The source code is provided on GitHub5 .
In the rest of the paper, we present the Relation Linking task in Section 2, the Entity Linking
task in Section 3 and the conclusion in Section 4.
2. Relation Linking
To solve the Relation Linking task, we processed as follow: analysis of the dataset (Section 2.1),
model definition (Section 2.2) and model training and use (Section 2.3).
2.1. Analysis of the dataset
The aim of this step was to gather, portray and provide a deeper understanding of the structure
of the dataset so as to provide efficient solutions. As presented by the organizers, SMART 3.0
datasets are designed to provide one or many relations given a question in natural language.
To understand the RL task we thought it necessary to investigate a subset of this dataset. Thus,
fifty questions for each dataset were randomly selected and their annotations automatically
removed.

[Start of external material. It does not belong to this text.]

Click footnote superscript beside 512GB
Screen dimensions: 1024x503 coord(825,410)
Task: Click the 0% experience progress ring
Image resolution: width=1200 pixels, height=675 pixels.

Once the annotations were removed, a manual annotation of this subset of the dataset
took place.
The main findings from these datasets:
• Data are not equally distributed amongst the different relations;
• Questions types can be divided into Wh-, How many, Off which, Thus, Did, etc. The
taxonomy presented by the Fig. 1 presents the details;
• Questions types can be used to identify a type of relation in the vocabulary.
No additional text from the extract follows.